I decided to drive out to Weeping Willow Hollow to interview the Miller-Wellingtons as part of the continuing effort of journalists in America to keep the public aware of what’s hot and what’s squat, what’s in and what’s sin, what’s Fawn and what’s Ron. Yuppies--are they dead or what? Are they couch potatoes or Jacuzzi jicamas? Are they brie-and-wine liberals or meat-and-potato moderates? What do they think of Bush, Dukakis, Gorbachev and Geraldo? What will they buy next?

Just past the new subdivision of Vista del Mall is the quaint old town of Weeping Willow Hollow. Old clapboard houses that once sat rotting are now being fixed up by couples like Dirk and Bree--people eager to raise their children in a small-town atmosphere within commuting distance of the city and convenient to a Nordstrom’s.

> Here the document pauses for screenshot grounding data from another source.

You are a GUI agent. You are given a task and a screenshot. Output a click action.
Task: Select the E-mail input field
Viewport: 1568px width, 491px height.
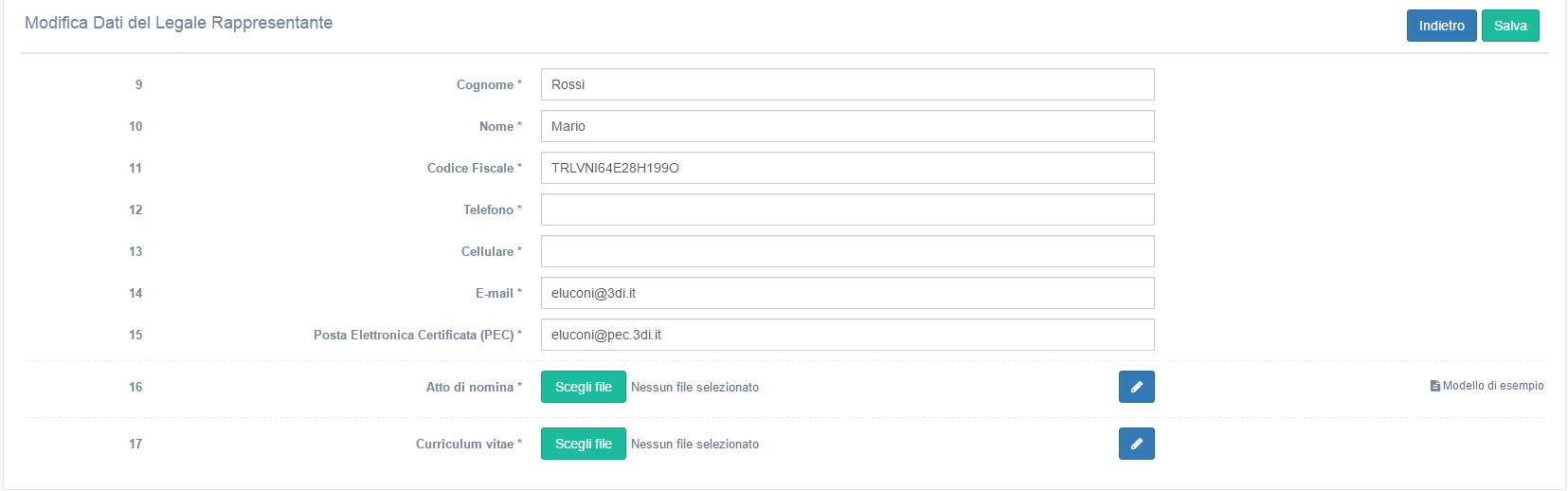click(x=847, y=293)
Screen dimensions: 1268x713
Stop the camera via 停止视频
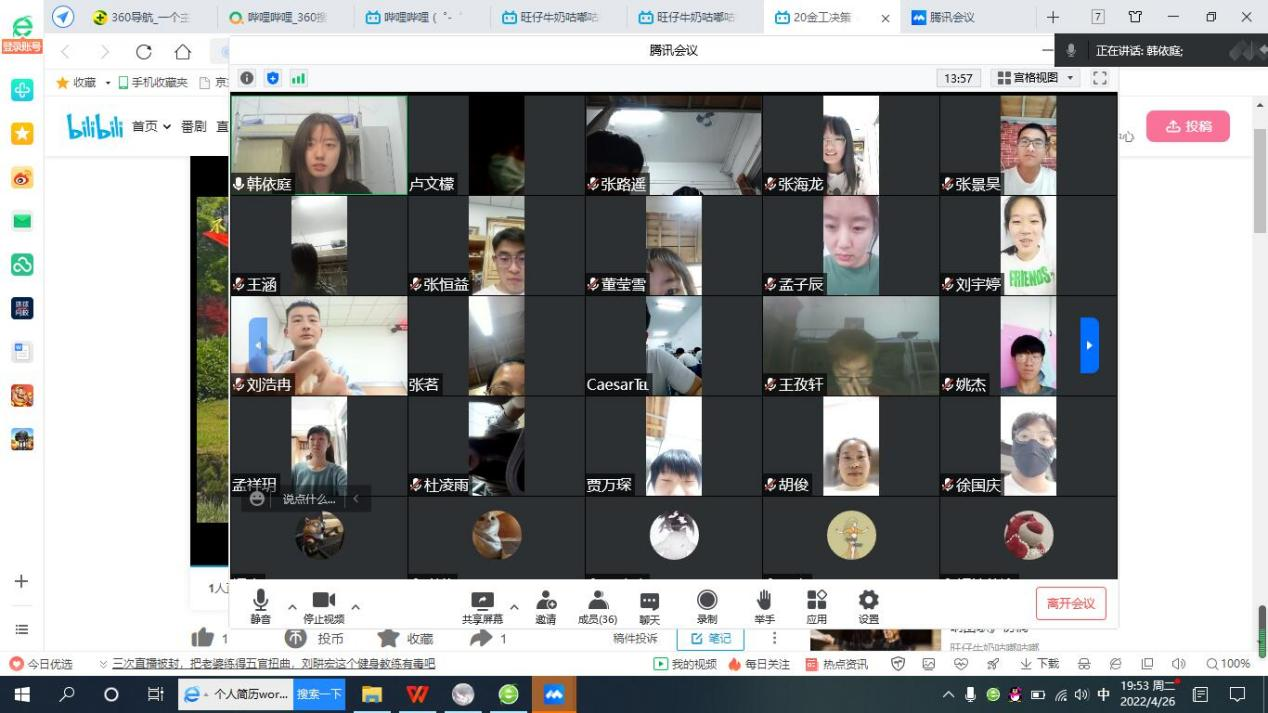coord(323,606)
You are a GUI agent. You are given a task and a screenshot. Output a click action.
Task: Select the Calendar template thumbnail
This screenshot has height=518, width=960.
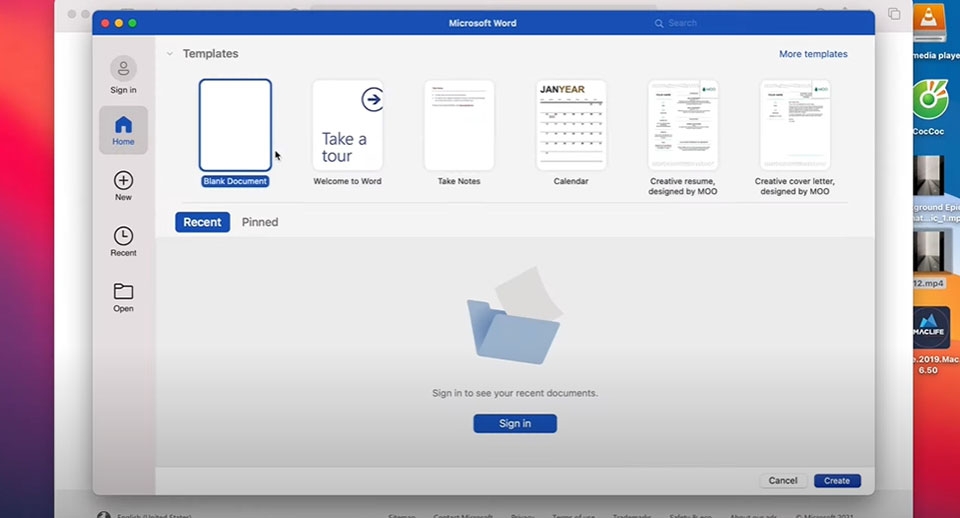pos(571,125)
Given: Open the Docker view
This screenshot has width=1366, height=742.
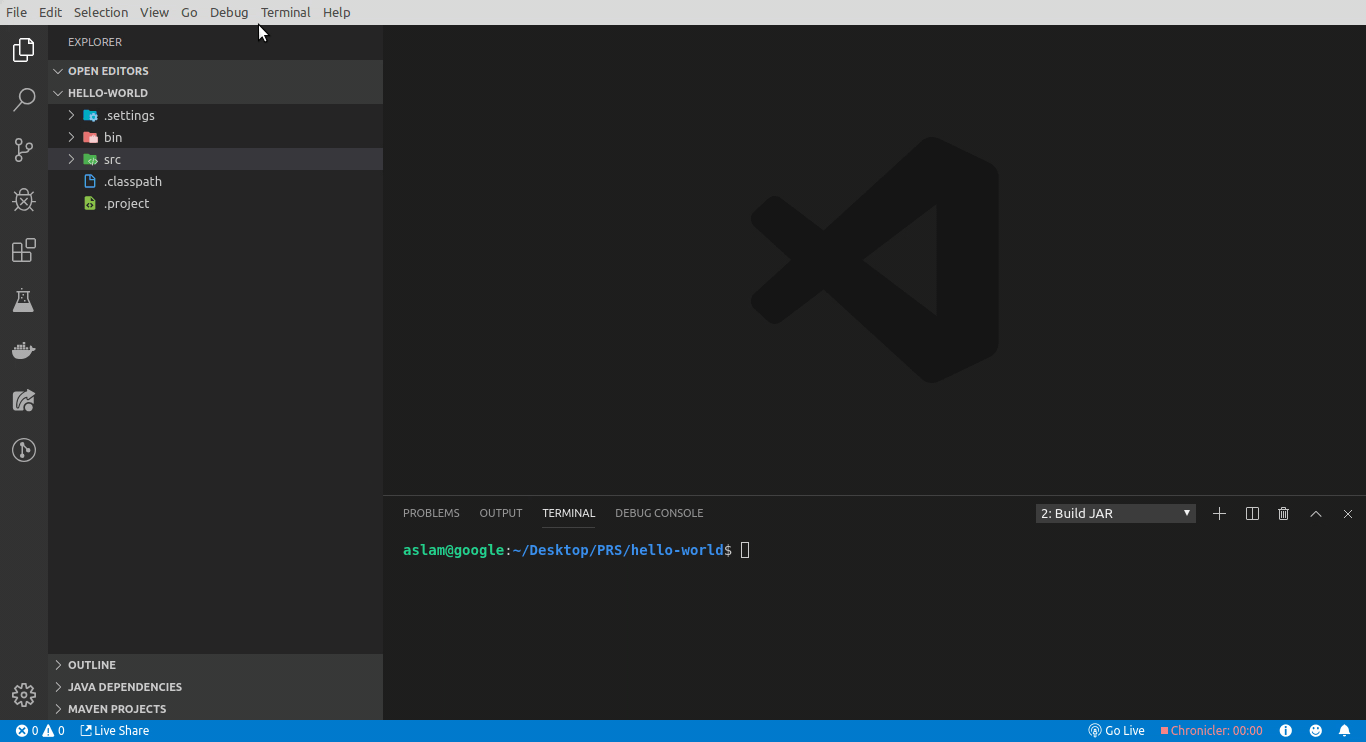Looking at the screenshot, I should pos(23,350).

As I sat on the restored brocaded davenport, sipping the lemonade Dirk had made for me from his very own lemon tree, Bree stopped cuisinarting carrots long enough to bring in the baby.

“This is Rachel Whoopi,” she said, holding the tiny bundle in her arms. “I liked the name Rachel, and Dirk thought Whoopi sounded kind of biblical.” Dirk got a few bottles and took the baby. Passing the Chardonnay to us, he clutched the soy formula to his bosom and held it forth for Rachel Whoopi.

“I wanted to breast-feed exclusively,” Bree said, “but then Dirk would miss the experience of nursing.”

After Rachel Whoopi had her bottle, she burped. Dirk and Bree applauded and said, “Isn’t she something?” I nodded and noted the new wainscoting, lilac-print wallpaper, antique wicker settees, hurricane lamps and IBM clone.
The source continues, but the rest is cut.